EL SÍNDROME DE LA CONSTANTE MODIFICACIÓN DE LOS VALORES INICIALES

PAUL KEDROSKY

Director del blog Infectious Greed; asesor principal de la Fundación Kauffman.

En el año 1497, al llegar John Cabot al Gran Banco de pesca situado frente a las costas de Terranova, quedó perplejo ante la visión que se ofrecía a sus ojos. Peces, peces por todas partes, y en unas cifras que apenas alcanzaba a figurarse. Según refiere Farley Mowat[*], Cabot escribió que en las aguas de esa zona «bullía tal cantidad de peces [que no solo] podían cogerse con una red, sino también con cestas sumergidas y [lastradas] con una piedra». De este modo, la industria pesquera conoció un auge inaudito por espacio de quinientos años, pero en 1992 la euforia llegaría a su fin. Las pesquerías de bacalao del Gran Banco de Terranova se agotaron, y el gobierno canadiense se vio obligado a cerrar completamente el acceso de los faeneros a la zona, condenando al paro a treinta mil pescadores. El banco no ha logrado recuperarse desde entonces.

¿Cuál fue el error cometido? Lo cierto es que, en realidad, no había sido uno solo, sino muchos, desde la introducción de los buques-factoría a una inadecuada supervisión, pero en buena medida el hecho de considerar normal cada uno de los pasos que finalmente habrían de conducir al desastre contribuiría a fomentar y a enconar el problema. A lo largo de la transición de la plétora al desplome se juzgó que lo que estaba sucediendo respondía a una situación corriente, hasta el momento mismo en el que los bancos de pesca se vieron fundamentalmente borrados del mapa.

En el año 1995, Daniel Pauly, un experto en pesquerías acuñó una expresión para explicar esta inquietante negligencia ecológica: le dio el nombre de «síndrome de la constante modificación de los valores iniciales». Esta es la primera formulación que realizó Pauly del mencionado síndrome:

Cada nueva generación de estudiosos de las pesquerías acepta como valor inicial el tamaño de la población y la composición de especies que encuentra al arrancar su carrera profesional, valiéndose de esos datos para valorar los cambios que constata. Cuando la siguiente generación de biólogos marinos comienza su andadura científica, la población de peces ha experimentado un nuevo declive, pero será la población registrada en ese momento la que sirva como valor inicial. Obviamente, el resultado es un gradual descenso del estado basal, o lo que es lo mismo: una paulatina adaptación a la progresiva y silente desaparición de los recursos pesqueros.
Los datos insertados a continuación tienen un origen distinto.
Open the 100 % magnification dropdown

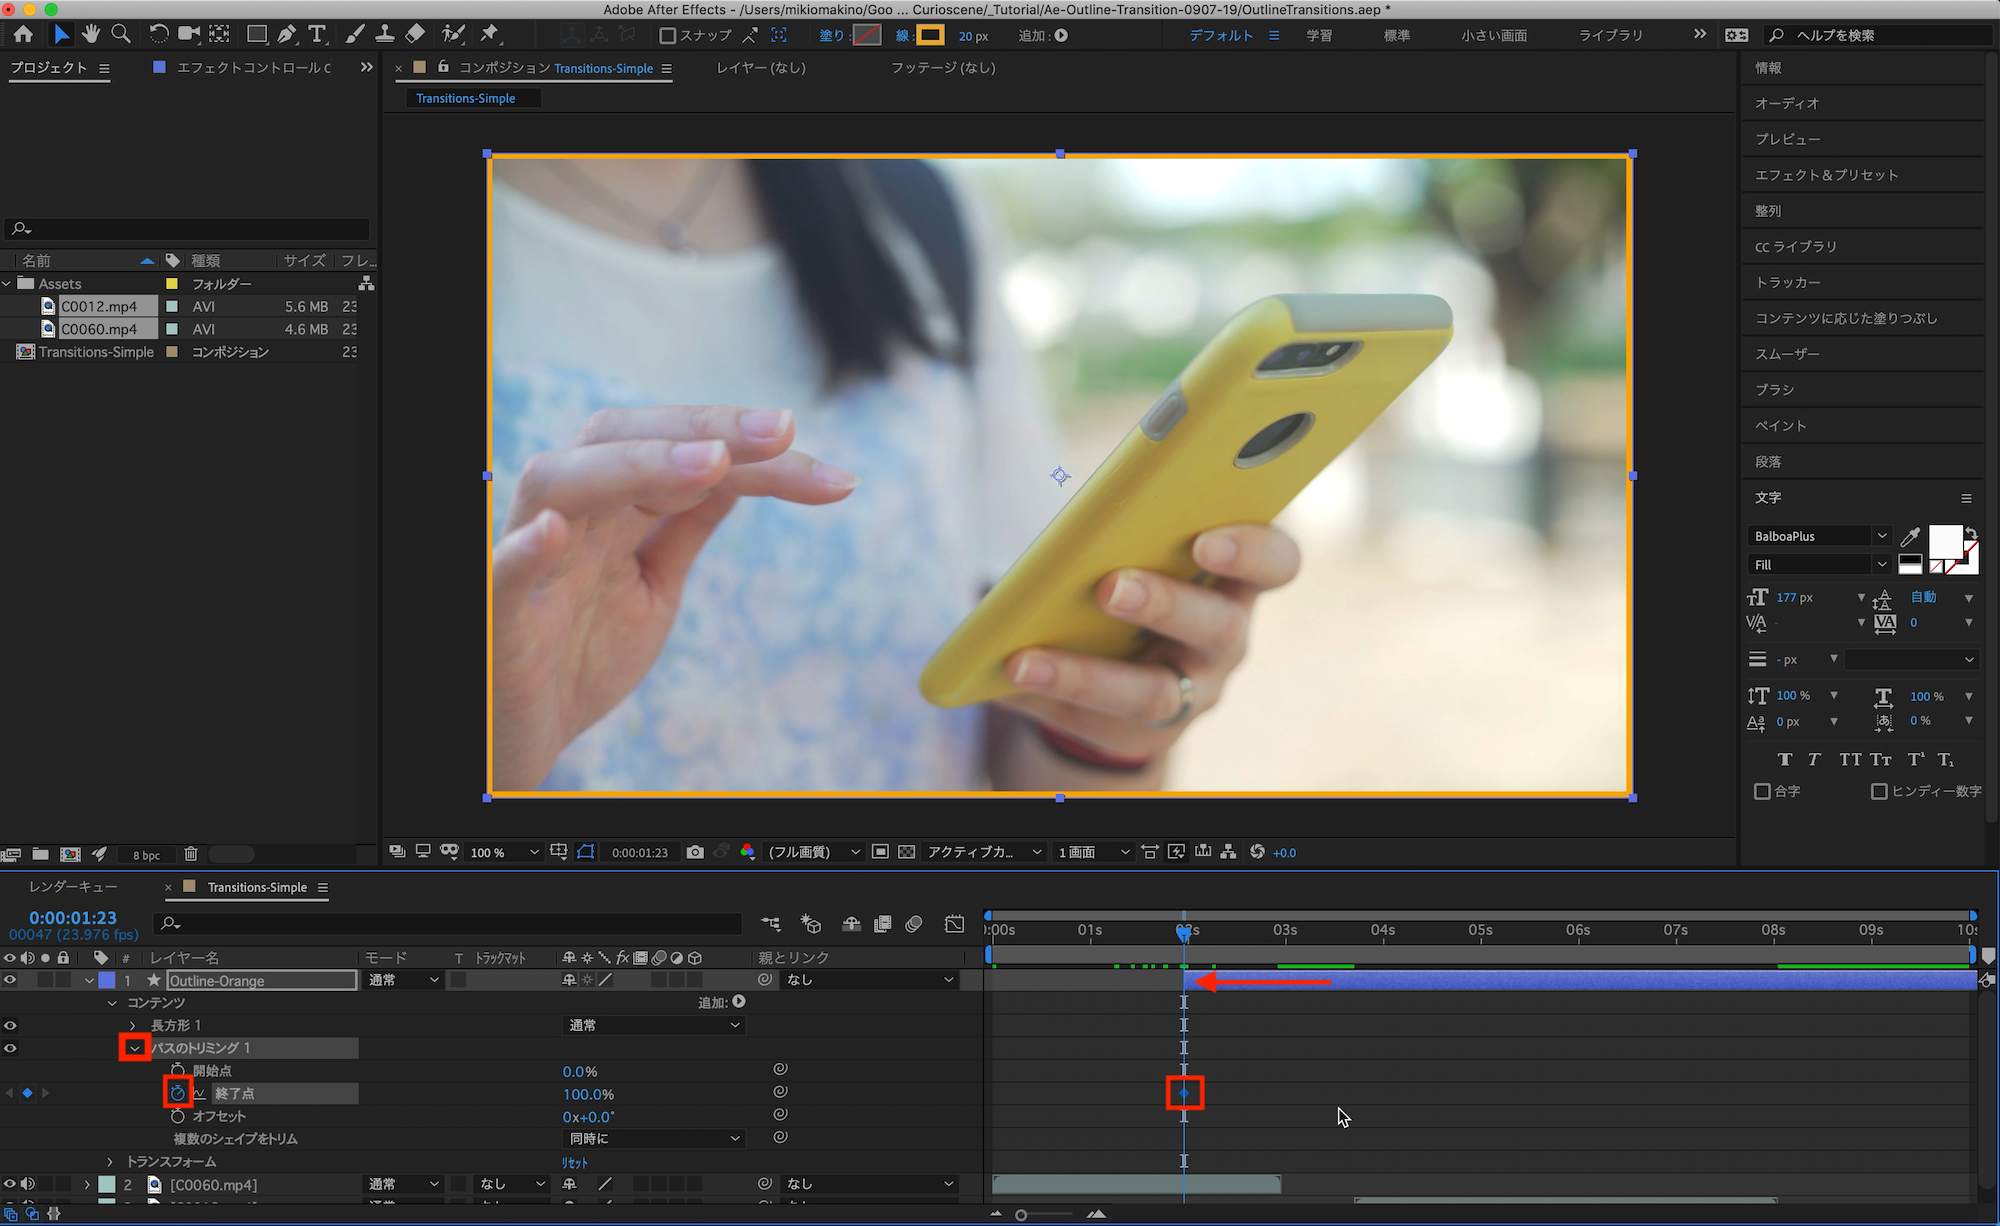[x=534, y=852]
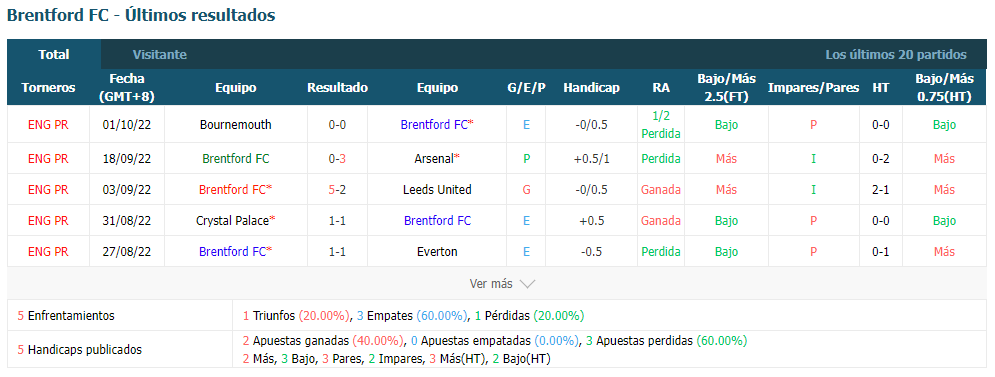Click the 1-1 result versus Everton
This screenshot has height=377, width=995.
coord(338,252)
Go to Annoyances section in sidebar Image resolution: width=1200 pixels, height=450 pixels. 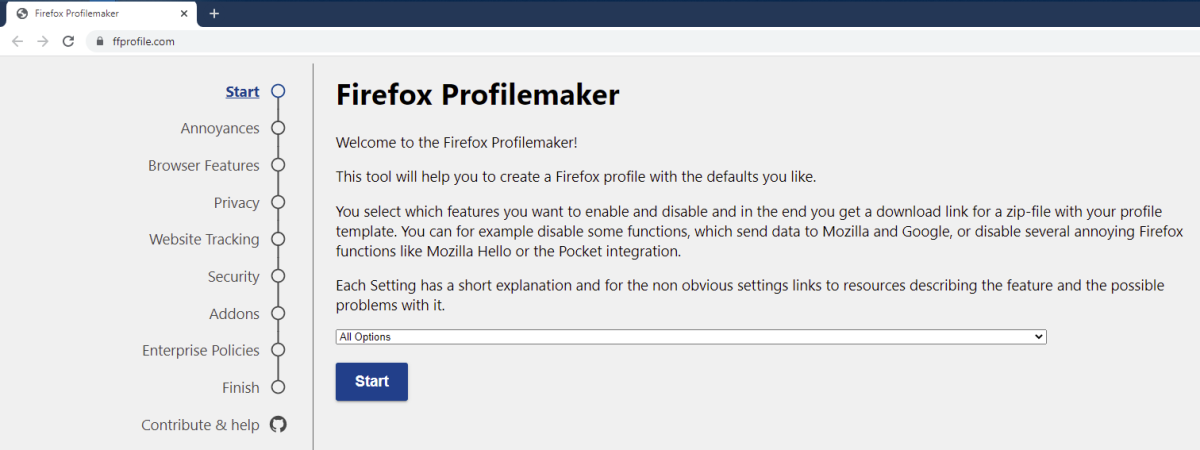coord(220,128)
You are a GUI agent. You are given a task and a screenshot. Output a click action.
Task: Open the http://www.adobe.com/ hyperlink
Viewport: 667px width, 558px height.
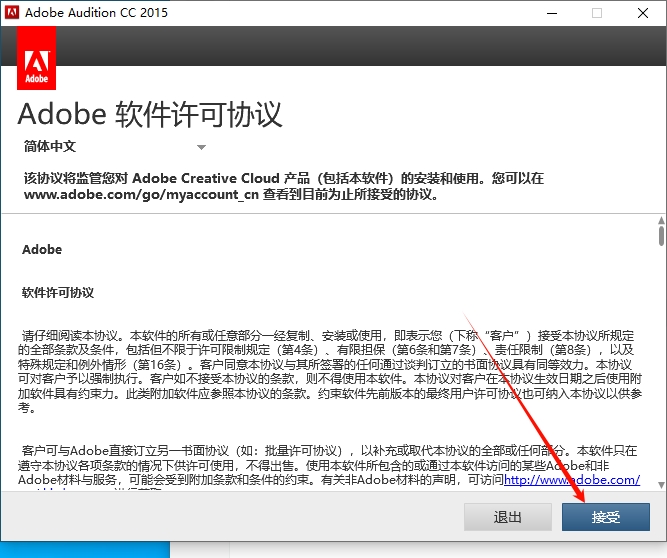[x=572, y=480]
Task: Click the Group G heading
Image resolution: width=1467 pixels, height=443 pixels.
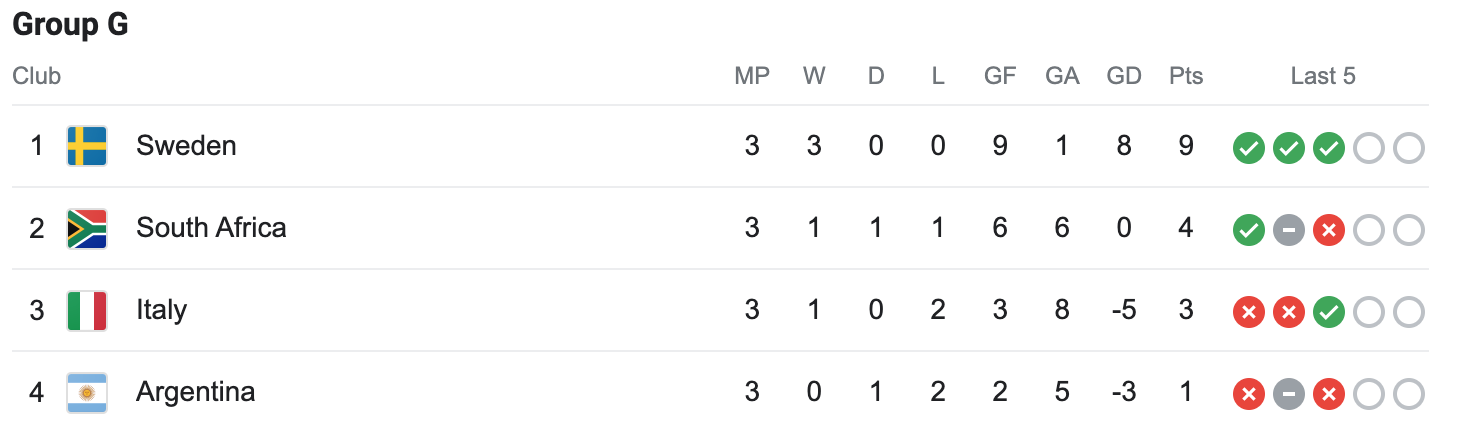Action: (70, 25)
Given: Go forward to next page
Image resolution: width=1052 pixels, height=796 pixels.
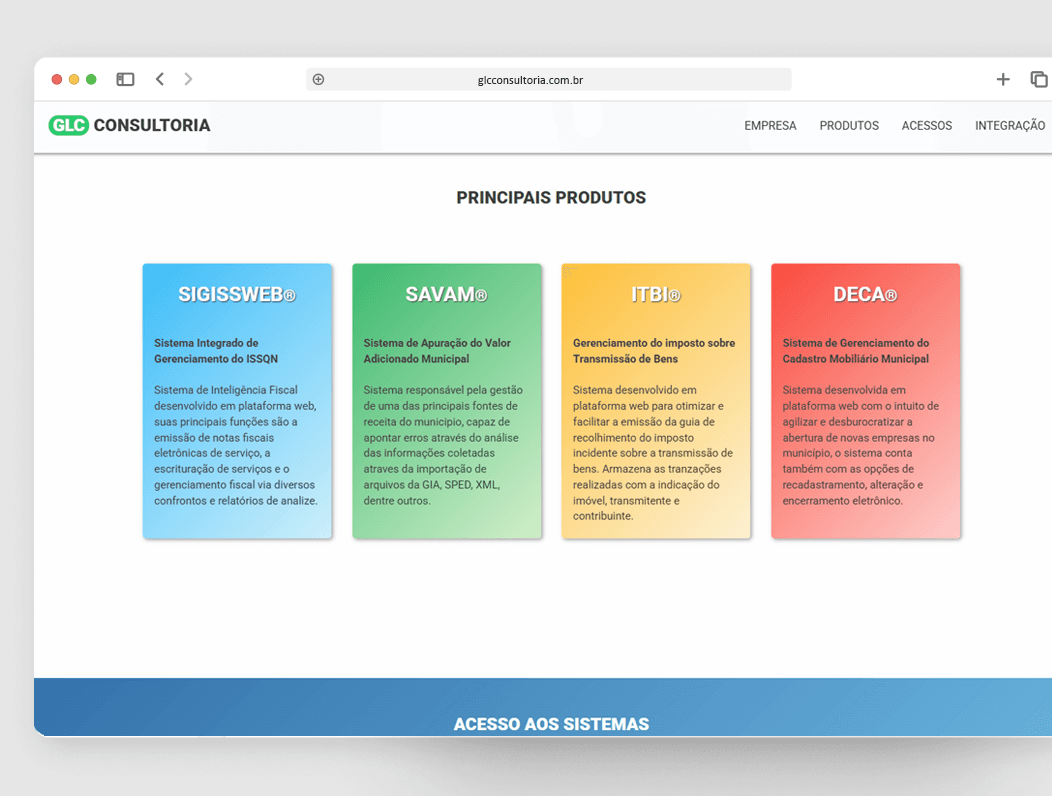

Estamos pues ante un caso de ceguera, estupidez y olvido intergeneracional de los datos pertinentes. La mayor parte de las disciplinas científicas cuentan con una cronología empírica de largo recorrido, pero son numerosos los casos en que se constata que no ocurre lo mismo con las disciplinas relacionadas con la ecología. Los ecólogos nos vemos obligados a basar nuestras decisiones en informaciones de segunda mano y de carácter anecdótico. No disponemos de los datos suficientes para saber lo que es normal, de manera que nos convencemos a nosotros mismos de que lo que tenemos delante es precisamente lo normal.

Sin embargo, en muchas ocasiones no se trata de algo normal en absoluto. Muy al contrario, la situación se perfila ante nosotros como un estado basal que va modificándose de forma constante e insidiosa, y lo que al final ocurre no se diferencia demasiado de lo que sucede cuando nos convencemos a nosotros mismos de que los inviernos siempre han sido así de cálidos o así de propensos a las grandes nevadas; o de lo que se produce cuando nos persuadimos a nosotros mismos de que el número de ciervos de los bosques del este de Norteamérica siempre ha sido así de elevado; o de lo que ocurre cuando nos parece estar seguros de que los actuales niveles de consumo de energía per cápita que se registran en el mundo desarrollado son normales… Todos los ejemplos que acabo de citar son valores iniciales sujetos a una constante modificación, situaciones en las que la inadecuación de nuestros datos —ya sean estos de origen personal o científico— proporciona un peligroso pretexto para pasar por alto uno o varios cambios relevantes de entre los muchos que se producen a largo plazo en el mundo que nos rodea.

Una vez que se ha entendido en qué consiste, el síndrome de la constante modificación de los valores iniciales le obliga a uno a preguntarse continuamente qué es una situación normal. ¿Lo es esta? ¿Lo era aquella otra? Y lo que no reviste menos importancia: la conciencia del mencionado síndrome nos induce a interrogarnos acerca de la forma en que llegamos a «saber» que algo es efectiva o supuestamente normal. Y en caso de que no lo fuera, deberemos dejar necesariamente de modificar los estados basales para pasar a tomar medidas orientadas a corregir el sesgo del proceso antes de que sea demasiado tarde.